Lonsdale, after “Serge Alexandre” tells him to get rid of Stavisky and his problems: “The person he once was has become someone else: a ghost he despises. But a ghost who worries him.” And later: “To understand Stavisky sometimes you have to forget files. You have to dream of him and to imagine his dreams.”

Dream doctor Michel Lonsdale:
image

Gérard Depardieu got his break as a star just two months earlier. Here he has one scene as an excited young inventor trying to get Stavisky to invest in his product:
image

And back to Erna Wolfgang. I just liked this shot.
image

One more look at Thomas:
image

I wasn’t in love with the movie after I watched it, seemed like a really well-done portrayal of a controversial man with great acting and an over-complicated plot, but reading the book afterwards cleared up all the characters and the structure of the whole thing, and thinking back on the story, acting and photography, I’m now liking this better than The War Is Over.
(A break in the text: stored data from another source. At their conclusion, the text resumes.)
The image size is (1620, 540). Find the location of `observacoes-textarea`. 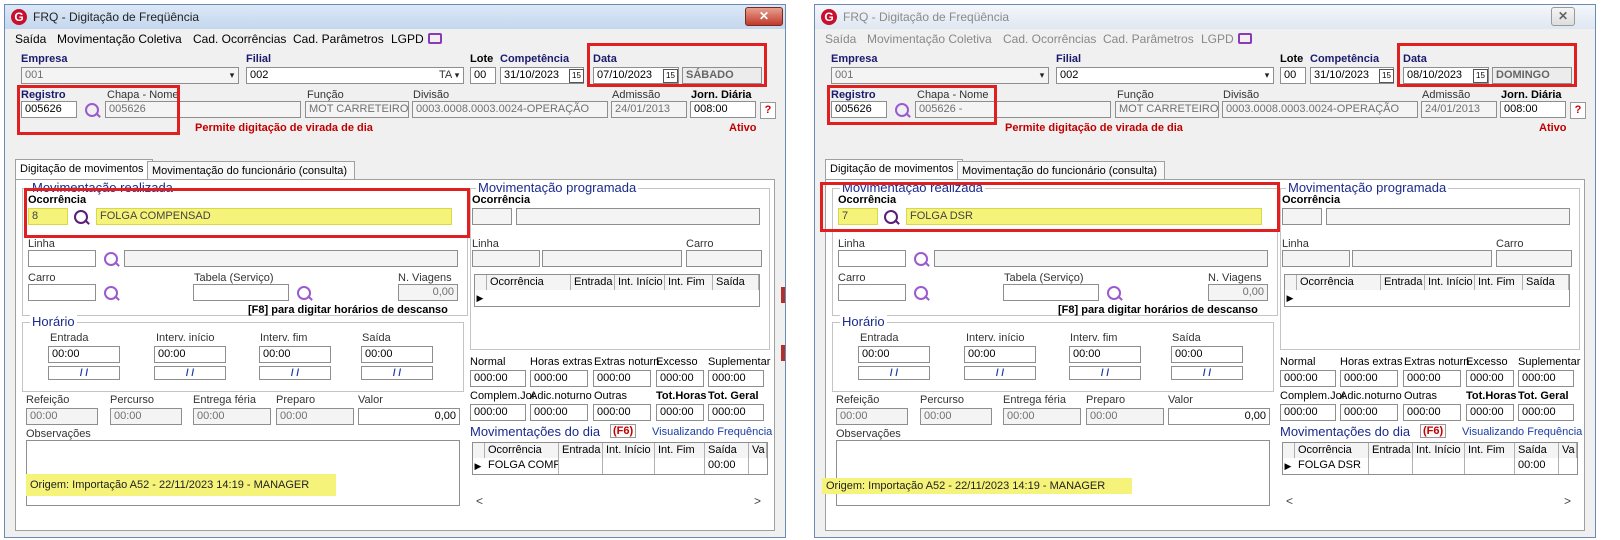

observacoes-textarea is located at coordinates (243, 473).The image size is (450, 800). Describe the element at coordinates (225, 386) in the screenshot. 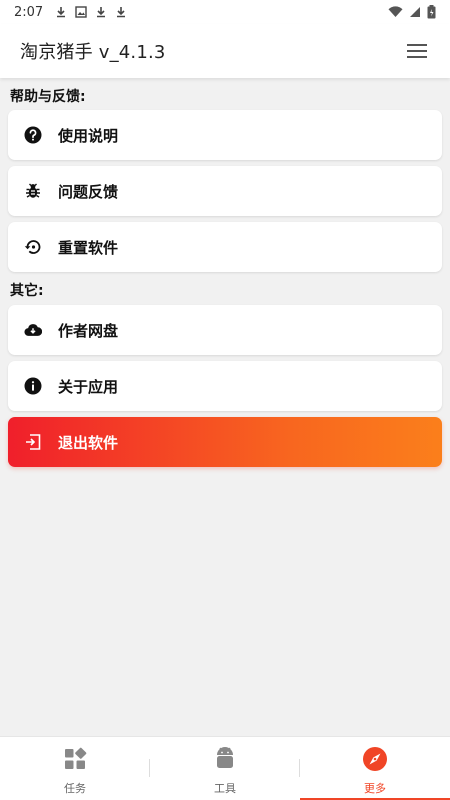

I see `about-app-button: 关于应用` at that location.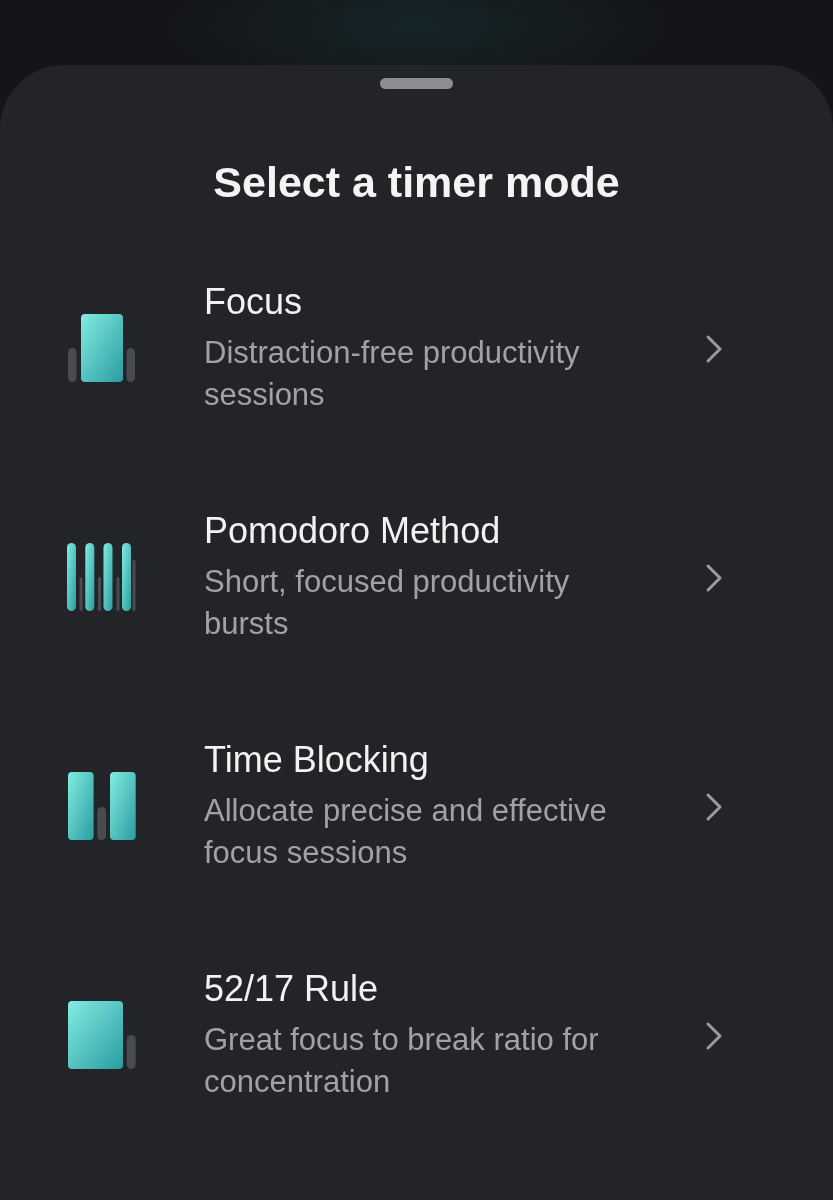 This screenshot has width=833, height=1200. What do you see at coordinates (353, 530) in the screenshot?
I see `mode-title: Pomodoro Method` at bounding box center [353, 530].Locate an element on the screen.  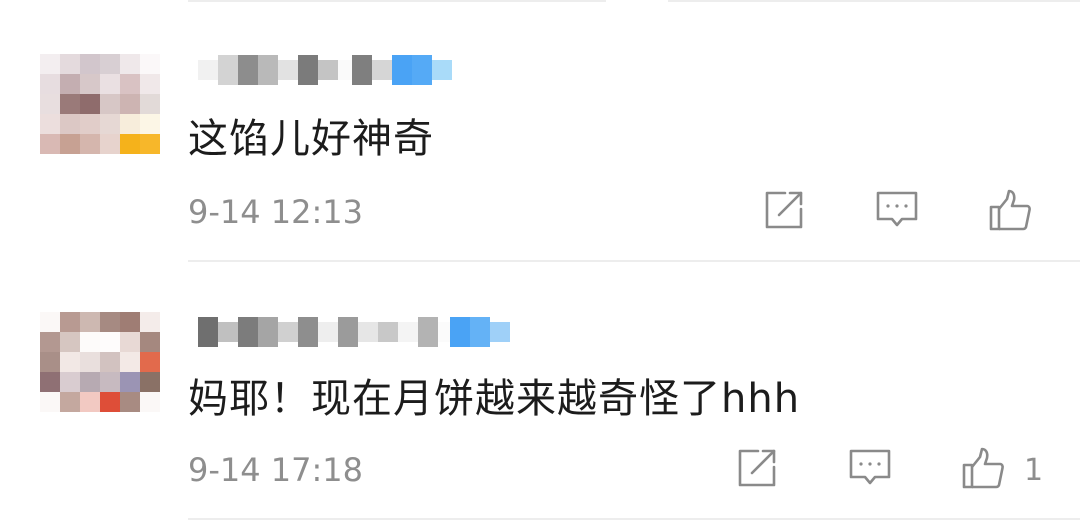
comment-text: 妈耶！现在月饼越来越奇怪了hhh is located at coordinates (494, 399).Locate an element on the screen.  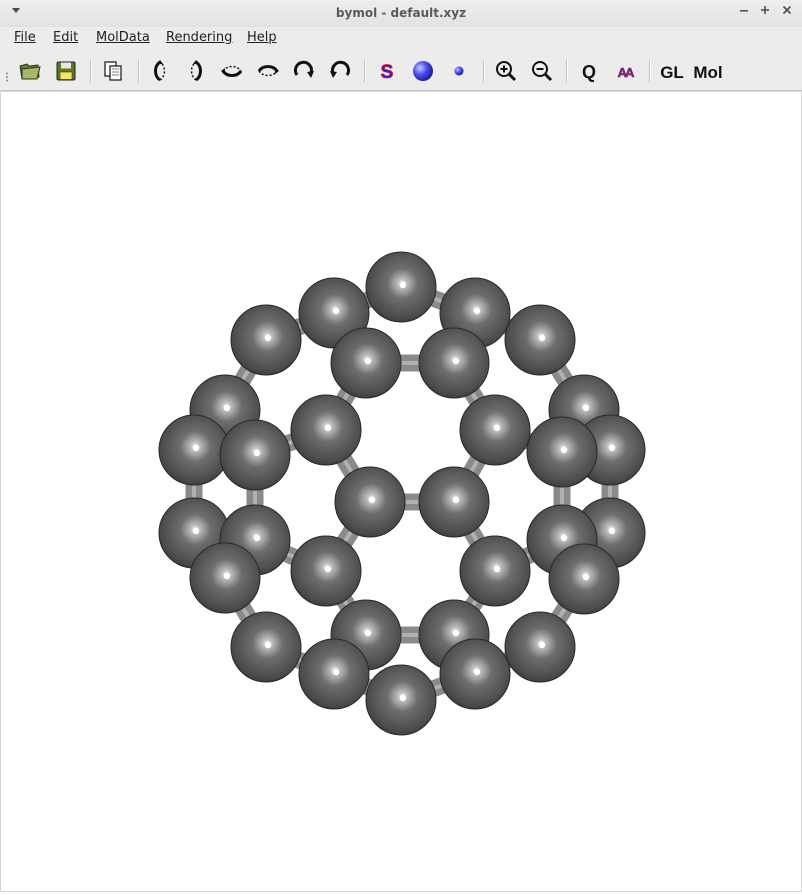
mol-text-icon: Mol is located at coordinates (708, 72).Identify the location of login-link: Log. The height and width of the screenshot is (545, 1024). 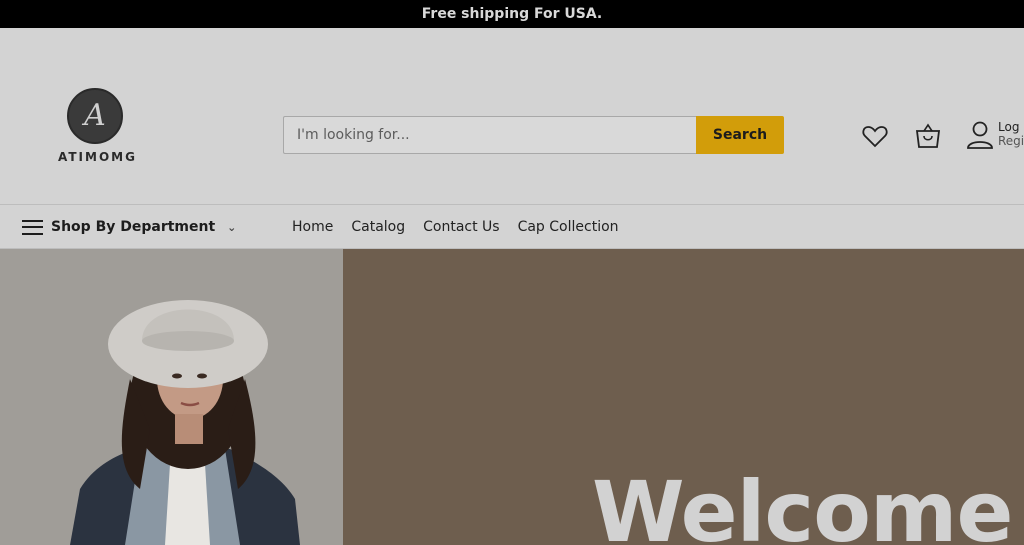
(1011, 127). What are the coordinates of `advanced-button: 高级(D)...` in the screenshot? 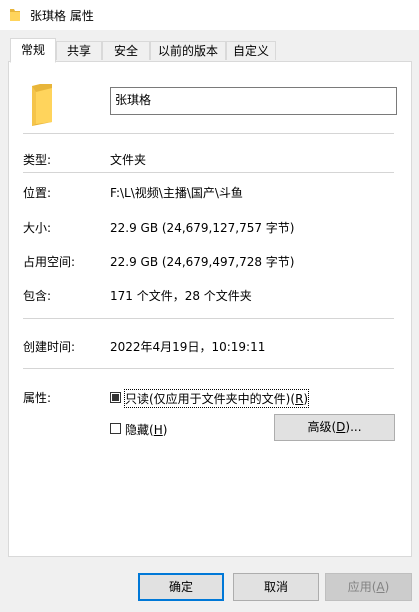 It's located at (334, 428).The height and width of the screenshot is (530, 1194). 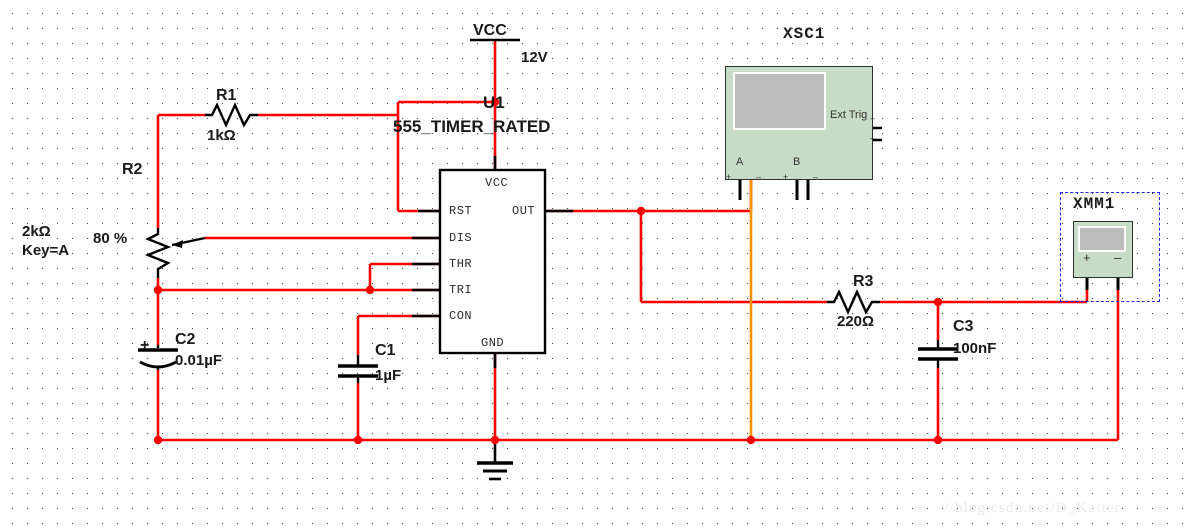 I want to click on xmm1-plus-label: +, so click(x=1087, y=258). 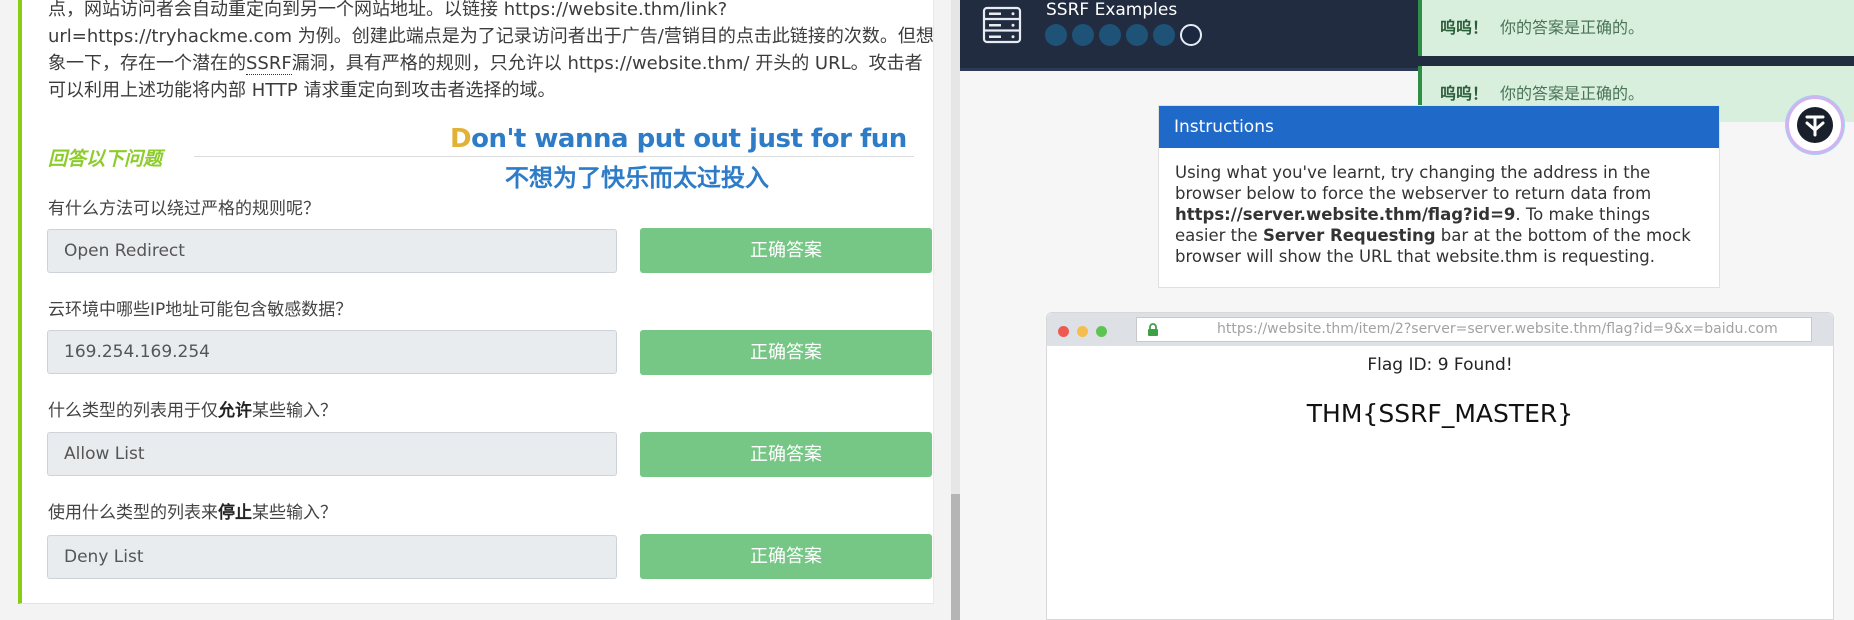 I want to click on close-window-dot, so click(x=1064, y=332).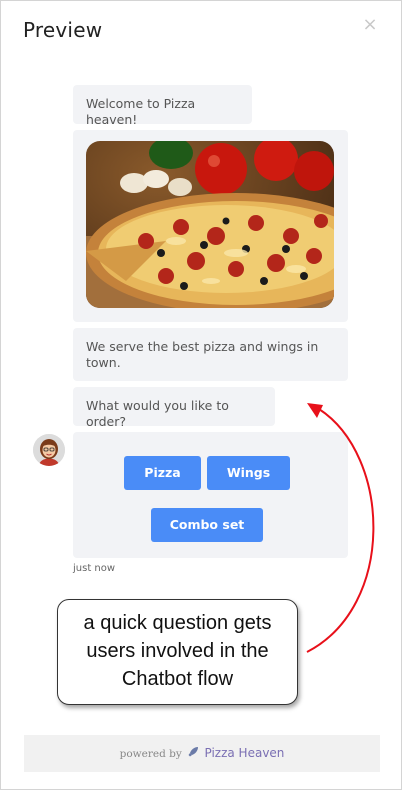 The width and height of the screenshot is (402, 790). Describe the element at coordinates (248, 473) in the screenshot. I see `wings-button: Wings` at that location.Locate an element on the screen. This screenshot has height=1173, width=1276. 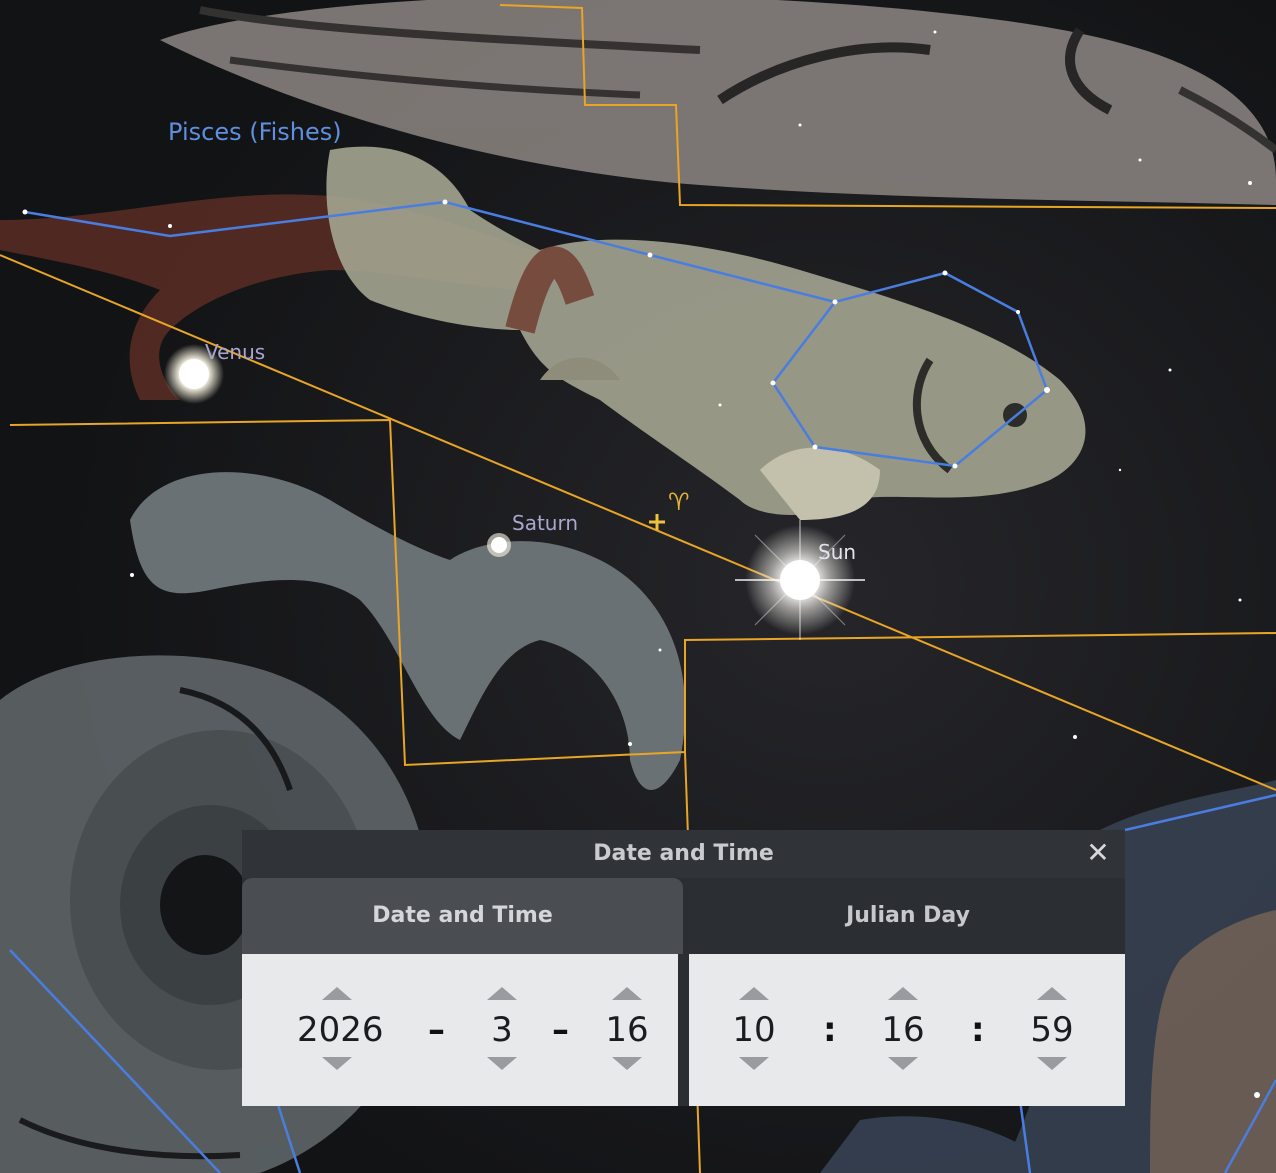
dialog-title: Date and Time is located at coordinates (684, 854).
Nobody here is a good guy – not even Bonny, who goes against police corruption but for personal & political reasons – but the movie doesn’t judge them, or go into the details of the scandal. It just gets inside their characters and shows where the scandal came from, how one guy’s belief that he could fake his way into the upper echelon ended up shaking the country.

image

Echoes from a Somber Empire (1990, Werner Herzog)

Not very Herzogian – the great man doesn’t interject any commentary of his own, letting his narrator (journalist Michael Goldsmith) do all the leading and interviewing, and not cutting away when Goldsmith follows up interview subjects’ stories of being imprisoned and tortured for years by order of Central African Republic dictator Jean-Bédel Bokassa with Goldsmith’s own oft-repeated story (“you know, I was imprisoned for a month myself”). Gives the feeling that it is the journalist’s film and Herzog is a director-for-hire, which is probably not true. The movie does, after all, end with a caged monkey smoking a cigarette, which isn’t a typical way to end a journalistic interview-doc. And it opens with Herzog himself reading a letter from Goldsmith over beautiful, otherworldly shots of migrating crabs. It’s just the bulk of the film in between those animal bookends that seems kind of typical.

Bokassa, fallen dictator:
image

Bokassa himself seems sadly typical – a military leader of an African country who took over the government, becoming more corrupt, horrible and bizarre as his rule progressed. We talk with a couple of his (many) wives and some kids, including one who was involved in a fraud/mistaken-identity comedy which led to her having a sister with the same name who got married on the same day as her.

image

Goldsmith survived torture and imprisonment in Central Africa, and returned safely from Liberia (where he had gone missing at the time of this film’s completion), only to die of a hemorrhage in late ’90, shortly before the film premiered.

Fascinating movie. I think Katy liked it too, though we were both a bit upset after she vetoed my triple-feature short-doc selection at the last damned minute.